DIRECTIONS ▸ Note every line in the entries that contains the string "Open", and copy it.

Content starts

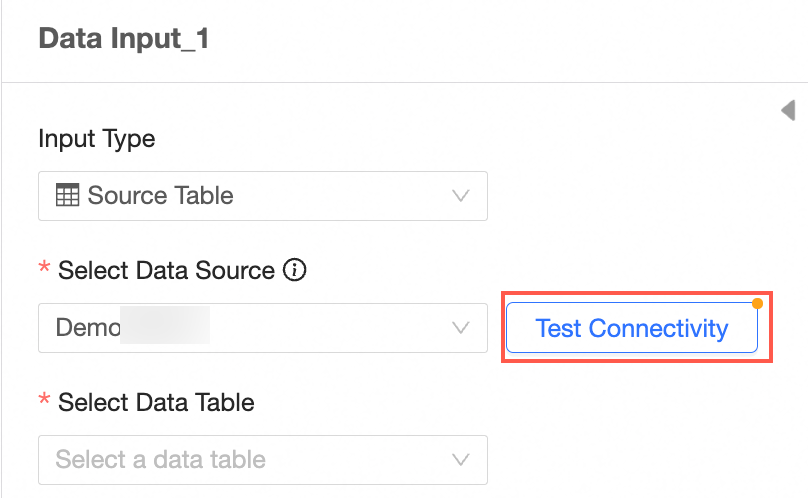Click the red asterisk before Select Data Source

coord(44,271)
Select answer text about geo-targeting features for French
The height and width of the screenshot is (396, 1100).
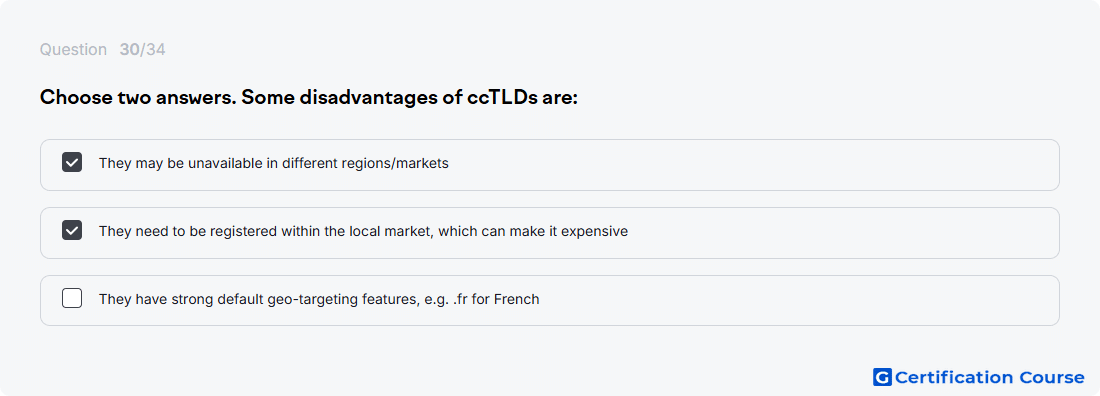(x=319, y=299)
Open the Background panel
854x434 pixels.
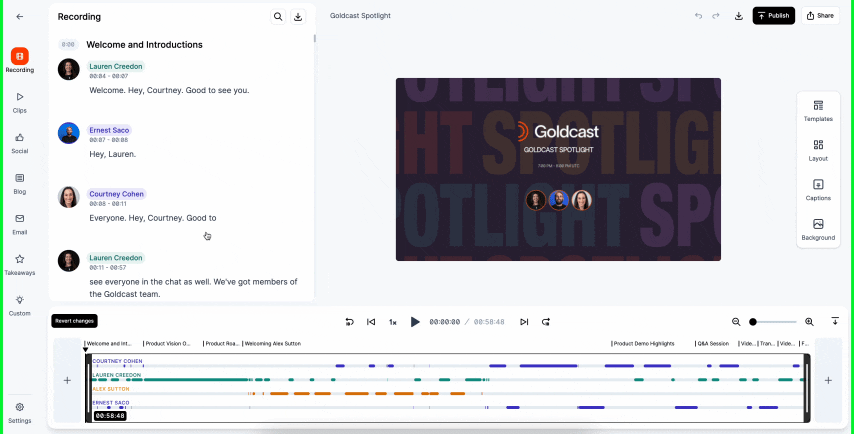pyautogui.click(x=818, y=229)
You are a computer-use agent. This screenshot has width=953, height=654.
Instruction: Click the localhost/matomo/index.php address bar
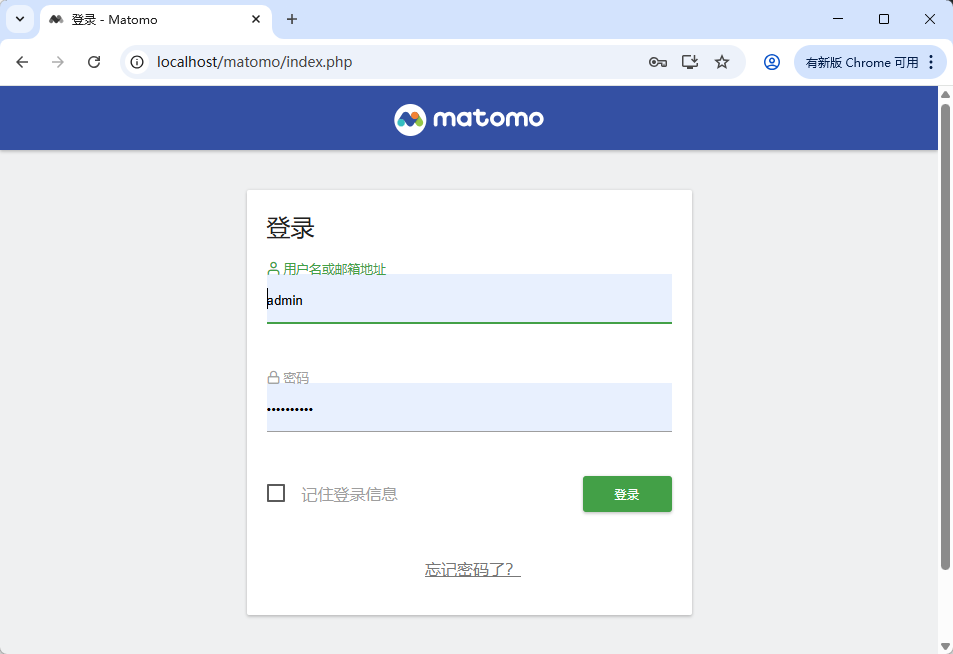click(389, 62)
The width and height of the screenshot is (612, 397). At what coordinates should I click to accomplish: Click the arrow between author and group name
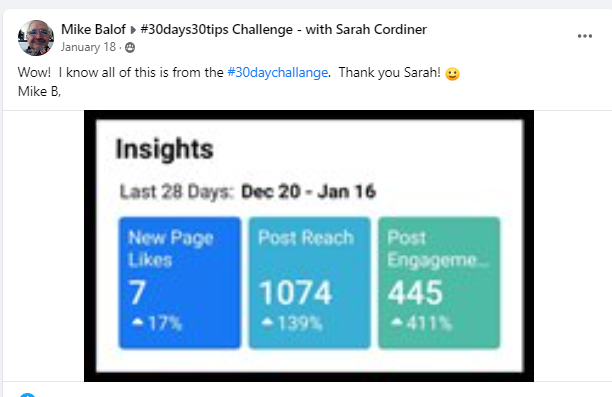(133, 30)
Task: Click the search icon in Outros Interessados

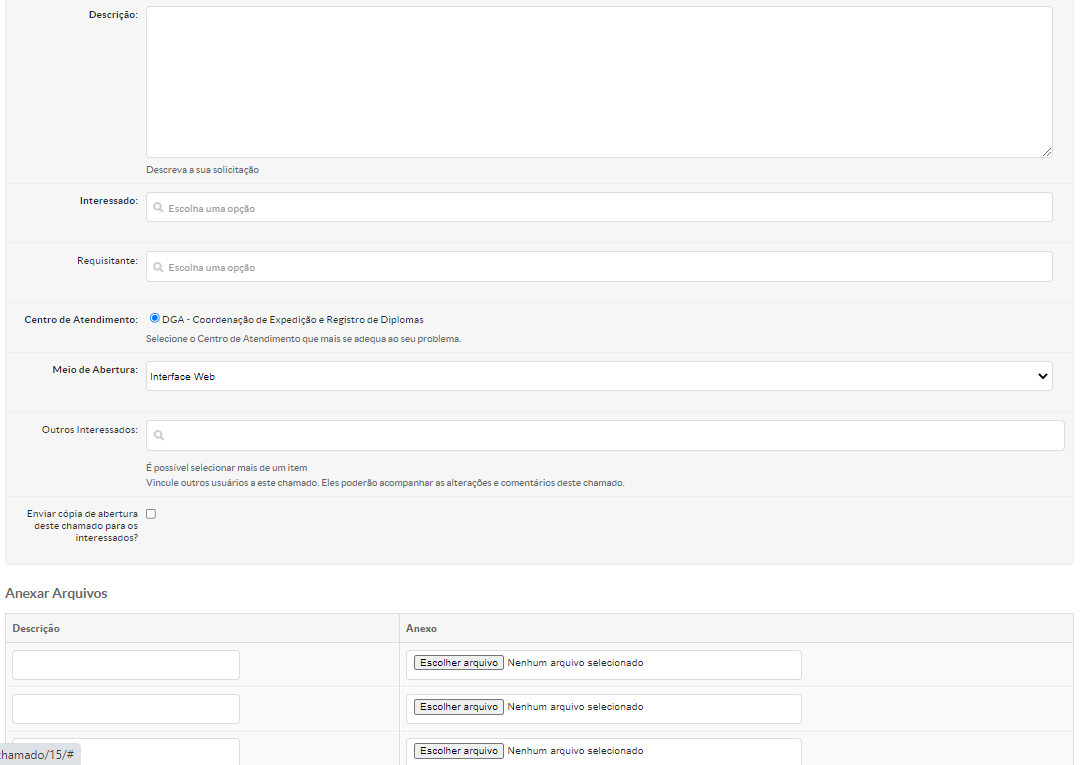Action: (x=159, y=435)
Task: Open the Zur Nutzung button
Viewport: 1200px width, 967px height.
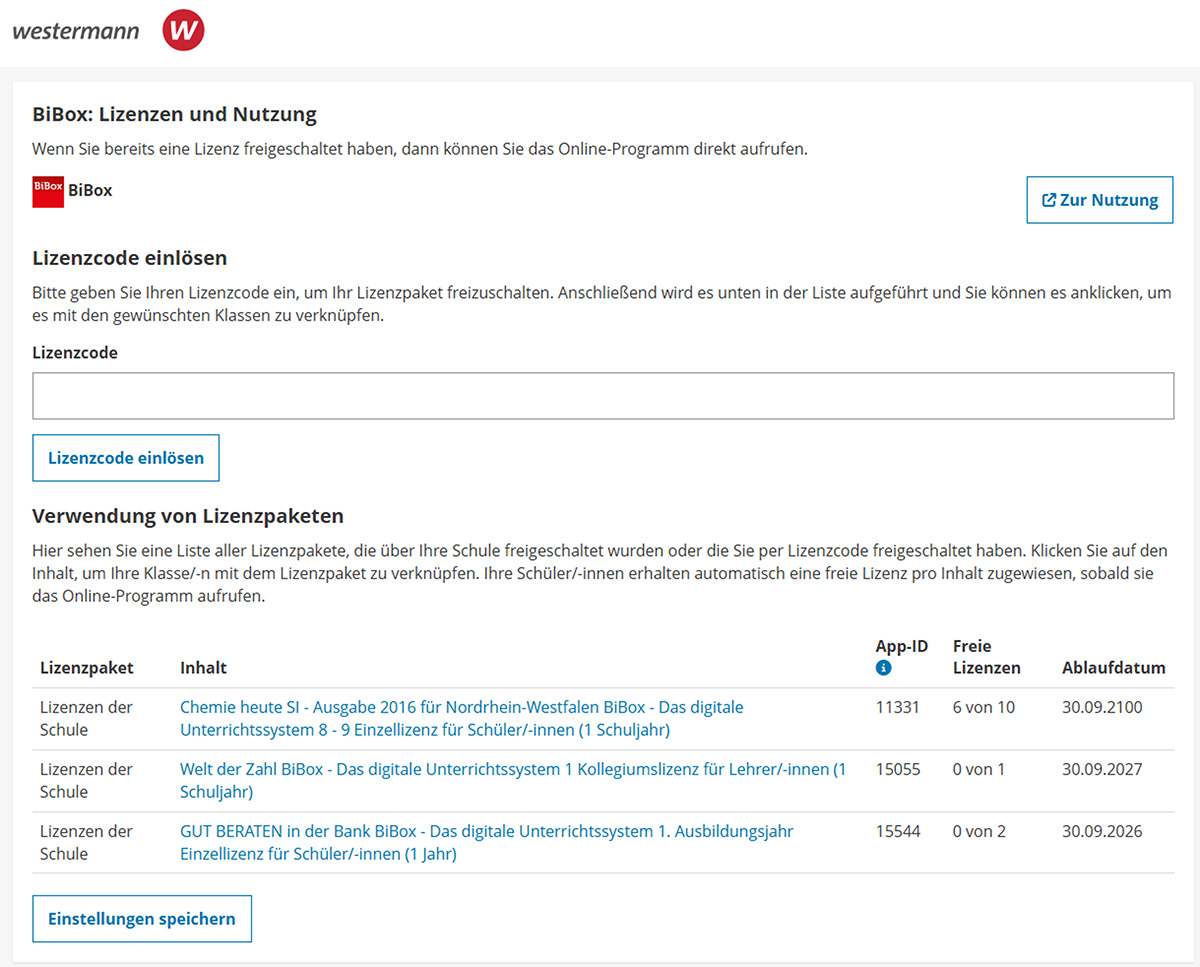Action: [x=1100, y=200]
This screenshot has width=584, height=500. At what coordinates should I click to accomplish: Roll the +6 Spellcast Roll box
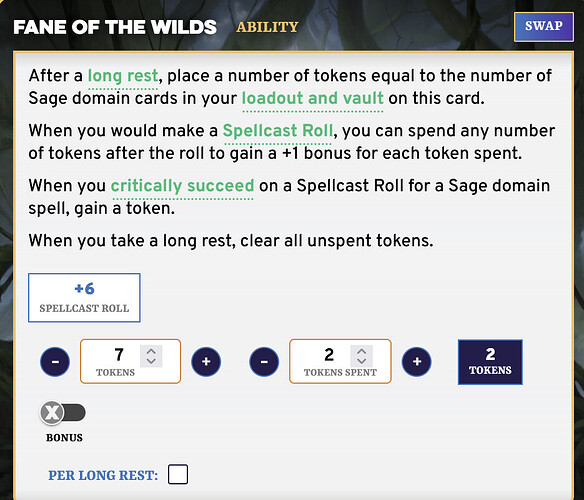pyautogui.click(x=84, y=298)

Content ends

ANSWER TO THIS TASK ▸
Open the Background panel
Task: Open the Zur Nutzung button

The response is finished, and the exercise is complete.